Here's the final version of the paper describing my Master's research at Brown: Lowering: A Static Optimization Technique for Transparent Functional Reactivity. It will be presented at PEPM'07 in January.
The work was very successful: I managed to get a speedup of 7810% for a program that had about 6000 lines of code. The abysmal performance of that program was what motivated the project in the first place.
I'll explain what the title of the paper means.
First, "Functional Reactivity" means a programming language that automatically updates its outputs whenever the value of a variable changes -- kind of like a spreadsheet. Check out Fran for a simple introduction to the idea.

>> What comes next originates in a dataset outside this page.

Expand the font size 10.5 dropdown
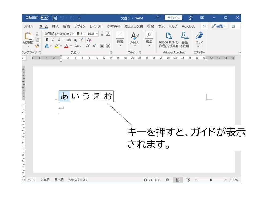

Second, the "Static Optimization" part means that I'm manipulating program source code, without running it. In particular, I'm manipulating FrTime code. The hope is that the result of the manipulation will be a program that behaves identically to the original program, but runs faster and uses less memory.
Third, the "Transparent" part means that the functional reactivity is implicit. All the language constructs have been replaced so that they just Do The Right Thing whenever you start working with time-varying values. This is different from the haskell-based versions of functional reactivity, which use the type system to distinguish between time-varying values and constants.
Finally, "Lowering" is the word I made up for this particular kind of optimization. The name comes from the fact that it's the opposite of lifting. "Lifting" means adding support for functional reactivity to an arbitrary function. "Lift" is also the name of the Haskell function that gives monadic features to an arbitrary function. Indeed, the lowering optimization should apply to any monad where lift distributes across function composition.
That's fine, you say, but what does lowering actually mean? The idea is that instead of doing a whole lot of simple operations on time-varying values, you can temporarily stop the values from changing, do a whole lot of operations on constant values, and then let the values start changing again. Operating on constant values is faster than operating on time-varying values, so this can yield big performance improvements. Read the paper if you want to know the details.